The applicant, a publisher of a newspaper, published information about a drug addiction of a famous model. There was a photo added to the article showing the model coming out of the premises of Narcotics Anonymous (NA) center. The model sued the applicant for a breach of her privacy. The national courts found the applicant guilty and ordered the company to pay damages to the model and the success fee (payable by a client to his or her lawyer only if the case has been won) amounting to almost 250 000 pounds to her lawyer, stating that the publication of details of the model’s treatment in the NA and the secretly taken photographs was an invasion in her private life.
The applicant alleged that the punishment for the publication of the photographs violated its right to freedom of expression.

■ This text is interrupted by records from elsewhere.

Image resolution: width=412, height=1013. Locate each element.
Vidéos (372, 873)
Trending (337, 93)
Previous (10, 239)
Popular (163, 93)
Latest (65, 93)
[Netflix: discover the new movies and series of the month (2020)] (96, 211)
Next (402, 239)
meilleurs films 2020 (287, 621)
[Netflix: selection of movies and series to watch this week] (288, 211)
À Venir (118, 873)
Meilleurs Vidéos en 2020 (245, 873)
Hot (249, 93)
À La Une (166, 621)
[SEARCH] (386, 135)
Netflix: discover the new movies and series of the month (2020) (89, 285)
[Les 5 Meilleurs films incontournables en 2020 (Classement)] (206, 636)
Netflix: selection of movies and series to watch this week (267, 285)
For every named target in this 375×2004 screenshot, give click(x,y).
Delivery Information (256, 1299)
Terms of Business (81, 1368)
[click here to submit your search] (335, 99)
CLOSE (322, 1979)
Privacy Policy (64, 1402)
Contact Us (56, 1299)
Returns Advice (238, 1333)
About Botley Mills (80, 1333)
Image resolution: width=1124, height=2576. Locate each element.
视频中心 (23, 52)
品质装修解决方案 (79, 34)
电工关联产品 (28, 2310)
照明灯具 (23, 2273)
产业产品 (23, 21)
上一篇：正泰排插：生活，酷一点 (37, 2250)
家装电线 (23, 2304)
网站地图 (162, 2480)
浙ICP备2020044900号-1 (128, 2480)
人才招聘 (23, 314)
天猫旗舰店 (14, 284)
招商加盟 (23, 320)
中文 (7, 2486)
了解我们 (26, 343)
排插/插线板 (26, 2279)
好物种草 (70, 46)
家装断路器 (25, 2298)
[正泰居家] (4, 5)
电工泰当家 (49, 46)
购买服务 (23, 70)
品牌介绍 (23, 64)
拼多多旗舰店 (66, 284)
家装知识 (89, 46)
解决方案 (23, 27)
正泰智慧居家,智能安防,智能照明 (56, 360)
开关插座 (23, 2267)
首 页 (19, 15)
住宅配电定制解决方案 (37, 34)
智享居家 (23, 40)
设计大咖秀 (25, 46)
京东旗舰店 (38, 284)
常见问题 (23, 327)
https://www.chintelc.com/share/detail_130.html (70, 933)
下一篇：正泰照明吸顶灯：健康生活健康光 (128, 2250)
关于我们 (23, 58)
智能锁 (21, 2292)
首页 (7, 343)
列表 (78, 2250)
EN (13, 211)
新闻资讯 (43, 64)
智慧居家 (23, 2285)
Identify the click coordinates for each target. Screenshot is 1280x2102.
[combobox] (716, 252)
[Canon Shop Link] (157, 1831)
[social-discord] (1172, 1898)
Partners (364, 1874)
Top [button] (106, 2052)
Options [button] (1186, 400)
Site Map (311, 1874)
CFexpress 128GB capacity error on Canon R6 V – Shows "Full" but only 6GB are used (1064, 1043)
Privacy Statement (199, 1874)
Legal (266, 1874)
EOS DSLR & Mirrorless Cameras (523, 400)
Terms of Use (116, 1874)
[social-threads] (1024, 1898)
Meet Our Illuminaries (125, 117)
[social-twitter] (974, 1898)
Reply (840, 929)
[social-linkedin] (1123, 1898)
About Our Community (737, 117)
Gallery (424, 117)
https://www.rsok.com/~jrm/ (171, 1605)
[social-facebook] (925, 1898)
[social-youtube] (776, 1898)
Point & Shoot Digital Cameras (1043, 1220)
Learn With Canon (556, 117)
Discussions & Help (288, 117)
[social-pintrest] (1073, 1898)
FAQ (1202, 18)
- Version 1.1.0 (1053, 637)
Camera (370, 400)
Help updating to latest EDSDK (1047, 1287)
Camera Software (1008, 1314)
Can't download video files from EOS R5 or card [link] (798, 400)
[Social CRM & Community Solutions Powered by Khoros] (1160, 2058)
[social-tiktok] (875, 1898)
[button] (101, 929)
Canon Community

The Court ruled that the applicant’s freedom of expression had not been violated in respect of the obligation to pay damages but had been violated with regard to the obligation to pay the high amount of success fee.
As regards the damages, the Court found that:
The damages were prescribed by British law and the legitimate aim of them was to protect the privacy of the model.
The national courts had given good enough reasons why the pictures should not have been published, as they were of intimate and private nature and covertly taken.
With respect to the success fee, the Court stated that:
It was prescribed by British laws and pursued the aim of protecting persons who cannot pay for legal aid themselves and thus access justice.
However, the famous model was wealthy and was not a person who could not pay for the legal aid.
Taking into account that the domestic proceedings were lengthy and somewhat complex, the sum paid by the applicant to her lawyer was very high and was disproportionate with regard to the legitimate interests sought to be protected.